Elsevier

Composites Part B: Engineering

Volume 197, 15 September 2020, 108188
Composites Part B: Engineering

Chemically stable two-dimensional MXene@UIO-66-(COOH)2 composite lamellar membrane for multi-component pollutant-oil-water emulsion separation

https://doi.org/10.1016/j.compositesb.2020.108188Get rights and content

Highlights

  • A multitasking 2D MXene@UIO-66-(COOH)2 composite lamellar membrane was designed via a facial strategy.

  • The membrane showed promising synergistic separation performance for various oil-in-water emulsions and dye.

  • The membrane possessed high antifouling resistance and excellent recyclability.

  • The membrane possessed outstanding chemical stability and corrosion resistance in harsh chemical conditions.

Abstract

Multi-component pollutant-oil-water emulsion from the fast-growing industry seriously threatens the human health and ecological environment, which poses a huge challenge to membrane technology. Recently, 2D MXene materials have shown promising and potential candidates for functional separation membranes. Herein, for the first time, a multitasking hierarchical MXene@UIO-66-(COOH)2 composite membrane supported on nylon 66 microporous substrate was designed via a facial strategy, which possessed high chemical stability and efficient multi-component pollutant-oil-water emulsion separation performance. The promising synergistic separation performance of various oil-in-water emulsions and dye, high antifouling resistance, and excellent recyclability of MXene@UIO-66-(COOH)2 composite membrane originated from the inherent hydrophilicity, low oil adhesion feature, and hierarchical intercalation structure of membrane. Furthermore, the chemically stable MXene@UIO-66-(COOH)2 composite membrane exhibited outstanding corrosion resistance under strong acid (3 M HCl), alkali (1 M NaOH) and salty (Saturated NaCl) solutions. Therefore, this work provides a powerful platform for designing stable and functional 2D membrane materials for multi-component pollutant-oil-water emulsion separation in harsh chemical environments.

Introduction

With the rapid development of modern industry, the growing consumption of oils and petrochemical products brings a large amount of oily wastewater, which is a great threat to ecological environment and human health [[1], [2], [3], [4]]. In most cases, the components of oily wastewater are very complex because they contain not only insoluble oils, but also various soluble organic pollutants and heavy metal ions [[5], [6], [7]]. Therefore, the comprehensive treatment of oily wastewater containing multiple pollutants is one of the hotspots in the field of wastewater treatment. Up to now, membrane technology has attracted tremendous interests in the area of oily wastewater treatment because of its easy operation, high efficiency, and low energy consumption [[8], [9], [10], [11]]. However, most commercial membranes are polymer-based, their intrinsic hydrophobicity usually cause serious membrane fouling [12], which limits their performance.

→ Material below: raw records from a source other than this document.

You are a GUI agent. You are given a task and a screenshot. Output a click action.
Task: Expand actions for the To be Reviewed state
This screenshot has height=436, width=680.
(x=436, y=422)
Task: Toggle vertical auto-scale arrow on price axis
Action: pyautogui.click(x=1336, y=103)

Recently, many studies focus on the exploitation of two-dimensional (2D) nanomaterials based membranes including graphene oxide (GO), metal organic framework nanosheets (MOFs), and zeolite nanosheets because the precise and rational control of interlayer distances endow the membranes with highly specific separation performance [[13], [14], [15]]. Although the above-mentioned 2D nanomaterials based membranes exhibit advanced separation performance in terms of selectivity and permeability, there are still some bottlenecks limiting their practical application of separation. For example, the abundant carboxyl groups on the surface of GO would become negatively charged through hydration. Consequently, the stacked GO membranes easily disintegrate in water because of electrostatic repulsion between GO nanosheets [16]. In addition, the easily exfoliated zeolites [17] or MOFs [18] are limited and their exfoliation conditions are harsh, which hinder their application in membrane separation. Therefore, the exploration of new 2D nanomaterials based membranes with superior properties is an alternative way to overcome the bottlenecks of membranes.

MXene, as a fashioned 2D transition metal carbide and/or nitride nanomaterial, has received increasing attention since it was developed by Gogotsi and Barsoum in 2011 [19]. Owing to its flexibility, excellent structural stability, and high electrical conductivity, MXene is widely applied in supercapacitors [20], lithium ion batteries [21], and hydrogen evolution reaction [22]. Recently, several reports found that Mxene with natural hydrophilic properties exhibited potential candidate as a 2D material in the field of oil/water and dyes separation [[23], [24], [25]]. For example, Ding et al. [23] fabricated the 2D lamellar membrane by using Ti3C2Tx MXene nanosheets, which showed favorable water permeance (>1000 L m−2 h−1·bar−1) and rejection rate (>90%) for rhodamine B. Li et al. [26] developed ultra-thin MXene sheet membranes (~30 nm) through vacuum-assisted filtration (Using PES substrates as supporting layer), which exhibited low oil adhesion and high oil removal efficiency (Filtrate permeance:437–540 L m−2 h−1·bar−1 and rejection rate > 99.5%). Nevertheless, there are still important topics that deserve further study in the area of MXene based separation membranes [27]. On the one hand, oily wastewater is often accompanied by soluble heavy metals and dyes in complicated conditions [28], but the current MXene based separation membranes rarely involve the comprehensive treatment of them. On the other hand, MXene based separation membranes also suffer from the problem of permeability-selective (P-S) trade-offs, similar to other two-dimensional membranes [29,30].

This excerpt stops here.